Sur le chemin montant douze centaures apparurent, et qui chantaient.

Aux sons de leur lente musique, lentement, ils descendirent la côte, tenant à la main de grands bâtons qu’enguirlandait du lierre. Certes, ils n’étaient pas de la race du vieux Bianor qui, sur un mode épique, radotait, car, splendides et leur corps d’homme nu, ils ressemblaient à des lutteurs dont la force eût été au repos. Trois centauresses amplifiaient le chant de leurs voix profondes et si grave était ce chant, si religieux, que la fête s’arrêta comme sous l’injonction d’une divinité.

Dès cet instant, Sylvius ne comprit plus rien à rien.

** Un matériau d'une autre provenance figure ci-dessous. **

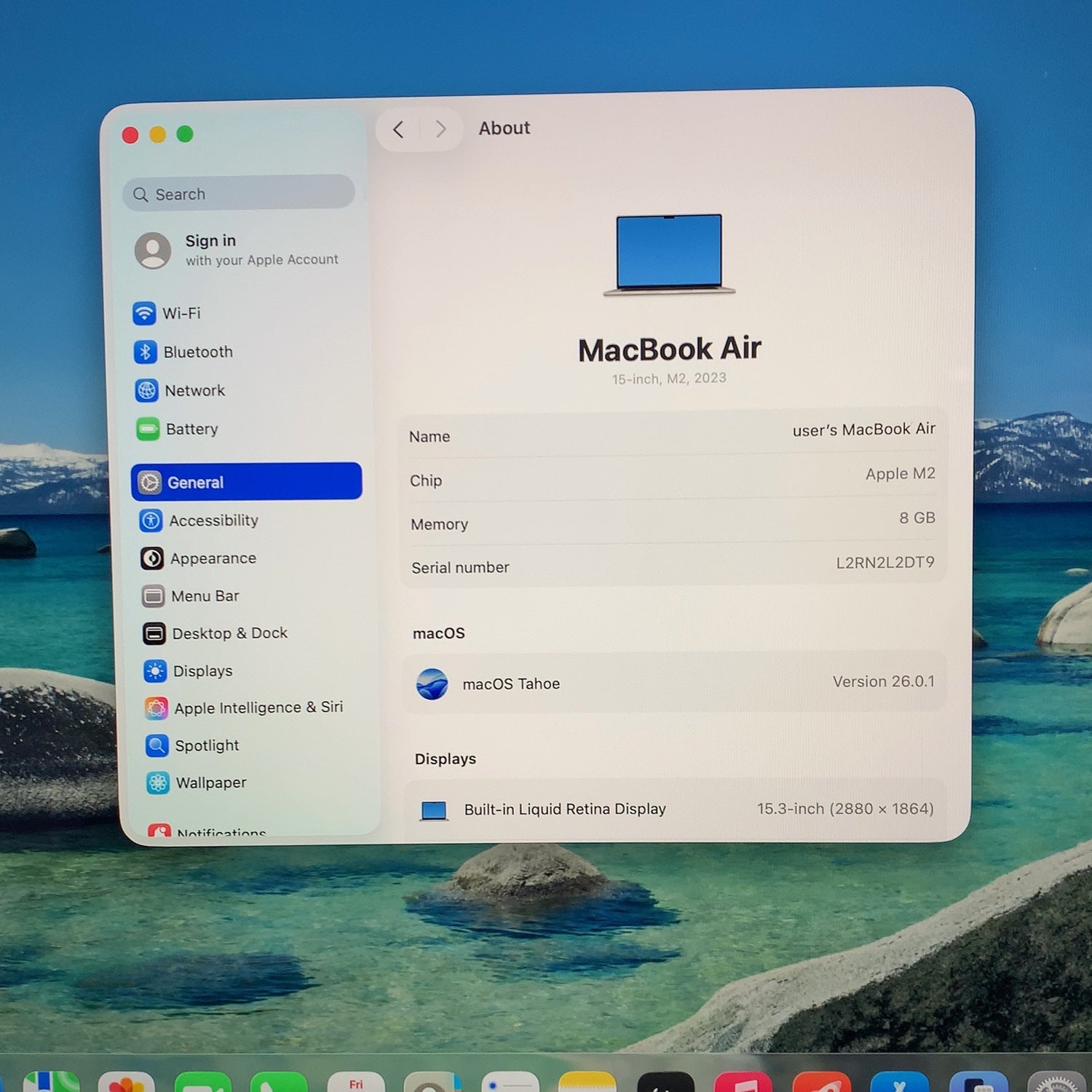The height and width of the screenshot is (1092, 1092).
Task: Sign in with your Apple Account
Action: tap(237, 250)
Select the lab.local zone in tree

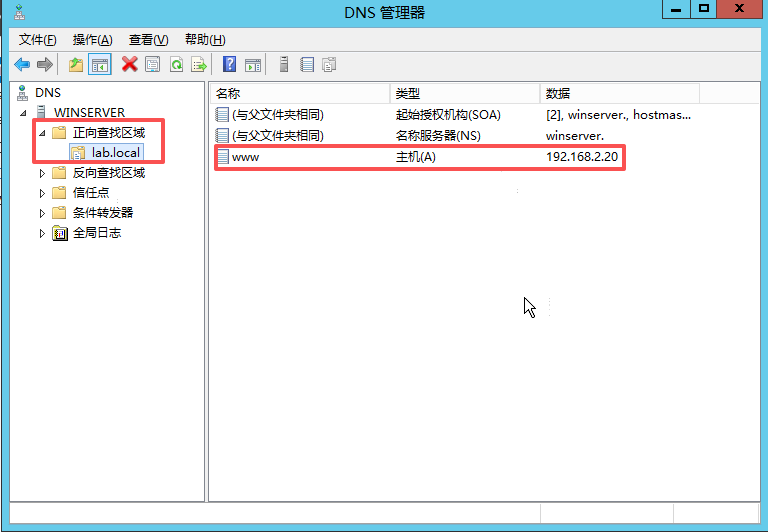click(x=115, y=153)
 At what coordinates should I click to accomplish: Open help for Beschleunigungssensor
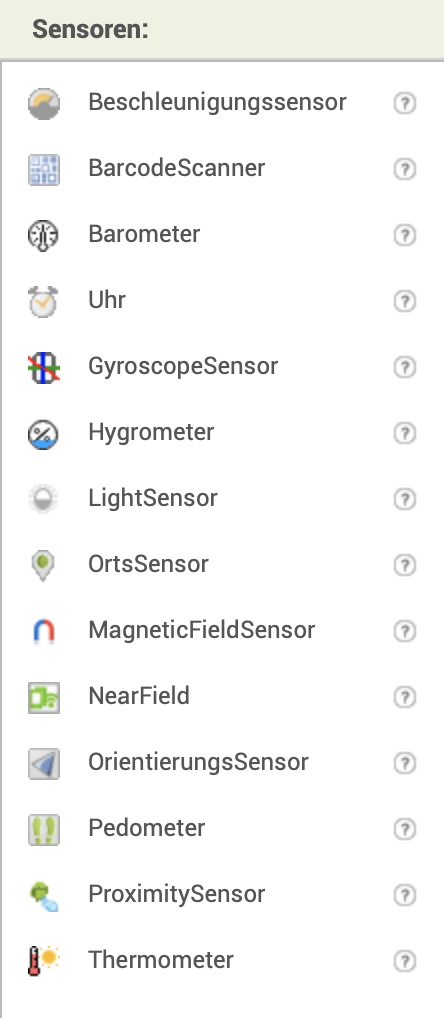(405, 103)
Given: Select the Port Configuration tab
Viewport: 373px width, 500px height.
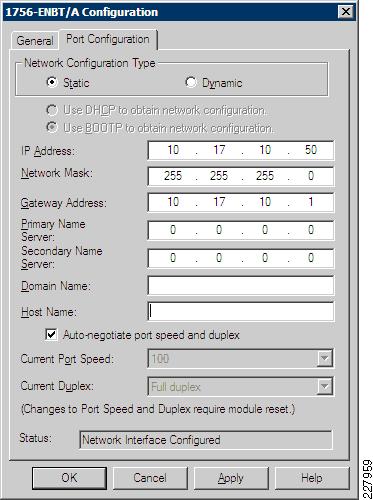Looking at the screenshot, I should point(108,39).
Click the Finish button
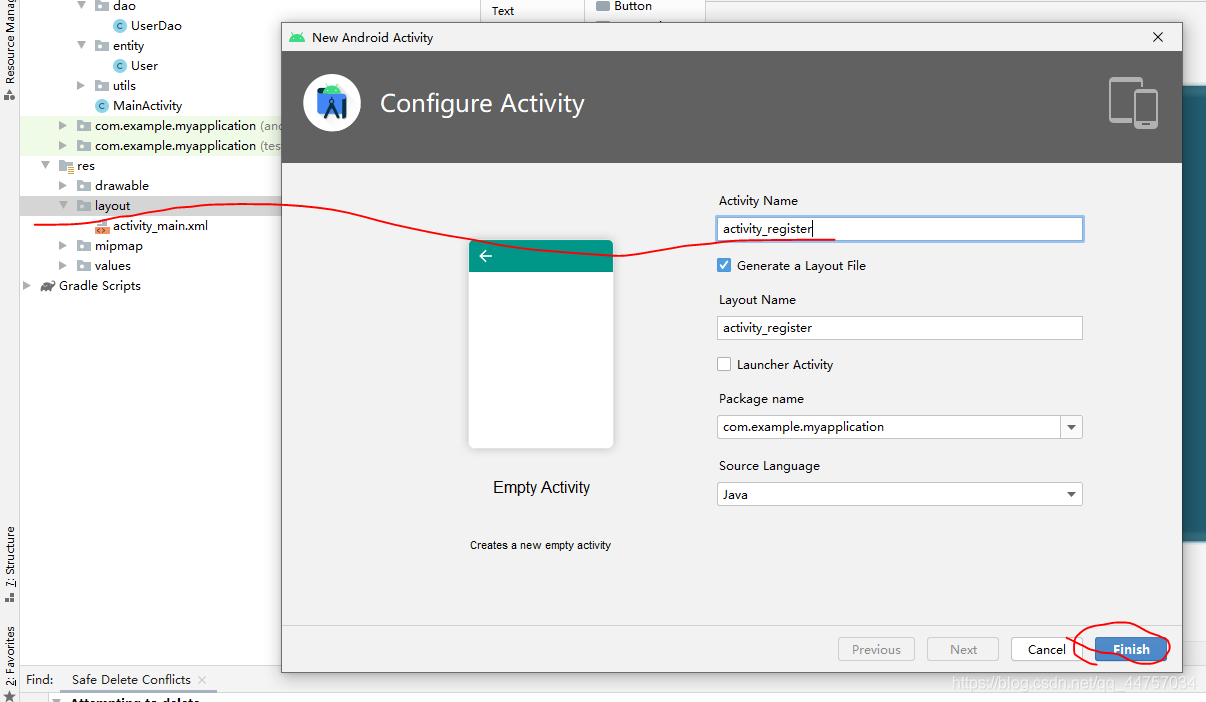The width and height of the screenshot is (1206, 702). [x=1129, y=649]
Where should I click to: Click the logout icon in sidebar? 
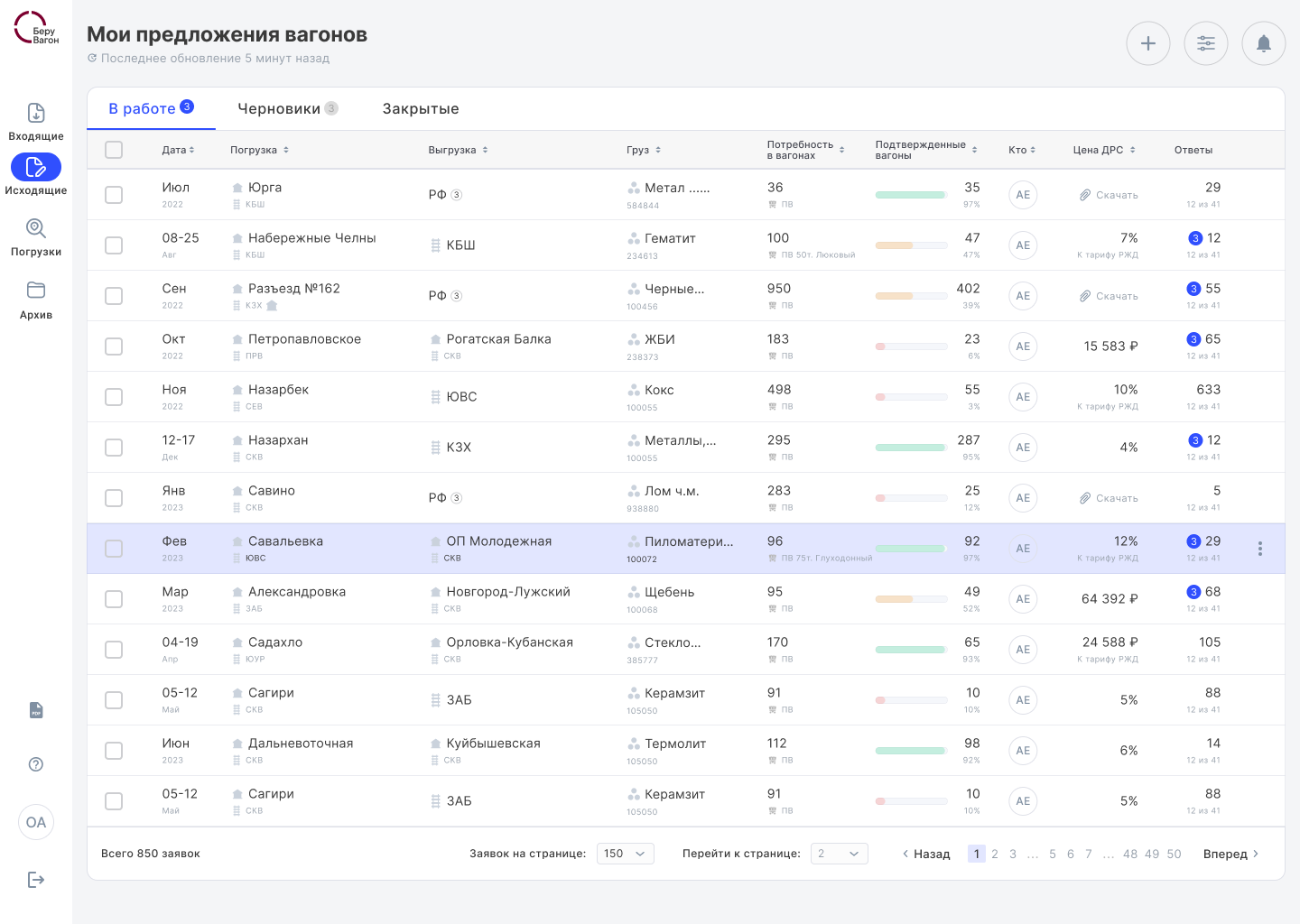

Et ce fut en effet la présence d’un dieu qui se manifesta. — L’île tout entière, avec ses rocs, sa forêt, ses sables et ses pâturages se souleva comme une croupe de femme chaude. On eût dit qu’au même instant des milliers de fleurs s’étaient ouvertes et lançaient au ciel un pollen d’or, que le jargon des oiseaux s’amincissait en trilles amoureux, que la mer caressait plus suavement la plage, que le sol crevait de volupté… Et les arbres se penchèrent les uns vers les autres, joignirent leurs branches, balancèrent leurs têtes, et l’air fut occupé par le bruit d’un seul baiser.

Le soleil brûlait comme au jour qui vit choir Phaëton. — Flots ! rameaux enlacés ! sillons fins de la grève ! mousses et bourgeons ! nuages ! (ô barques légères !) et toi, race des demi-dieux ! vous sentiez bien le printemps monter en vous, — et c’est pourquoi vous vous unissiez en si proches embrassements, — et c’est pourquoi faunes et faunesses s’étreignaient, grattant le sol et battant l’air de leurs pattes, — et c’est pourquoi les centaures saillaient les centauresses et qu’en miaulant s’appariaient les panthères, — et c’est pourquoi l’heure était aux cris, aux coups de griffe, aux ruades, aux morsures, pourquoi, ayant délaissé son enfant, une faunesse se pressait le ventre et pirouettait sur un sabot comme si le vent la fouettait et qu’elle suivît le tourbillon de rire qui fuyait de sa bouche ; pourquoi les nymphes échappées du bois râlaient à lèvres unies ; pourquoi, sur un rameau fourchu et souple, une satyresse, assise, s’élevait de la terre et s’abaissait vers elle, suivant l’indication d’un rhythme intime et parfois activait ce rhythme par un cambrement de reins et toujours se mordait les doigts pour ne point hurler ou ne point gémir, — et c’est enfin pourquoi Marsyas, grimpé sur le plus haut rocher de l’île, debout et sanglant dans la forte lumière, couronné d’or et de pommes de pin, ceinturé de soie noire et le glaive à la main, lançait aux quatre horizons une clameur de volupté surhumaine, tandis que son voile vert flottait derrière lui.

XXVI

Voilà qui dépassait Sylvius. Il ne pouvait goûter l’orgie, il ne pouvait y participer. Il tremblait seulement, sans dire mot.

Un arrêt se produisit dans cette exaltation des demi-dieux.

Sur l’enclume de la forge qu’on avait installée au bord du bois, un grand centaure blanc se faisait remettre un fer au sabot gauche d’arrière. Un faune battait le fer rouge avec un gros marteau. Un silène retenait le sabot du centaure ; un autre tirait la corde du soufflet.

Ce groupe, doublement éclairé par la lune et par la forge, était tout baigné d’une lumière vive sous le feuillage d’un vert violet et les rameaux de laque sombre.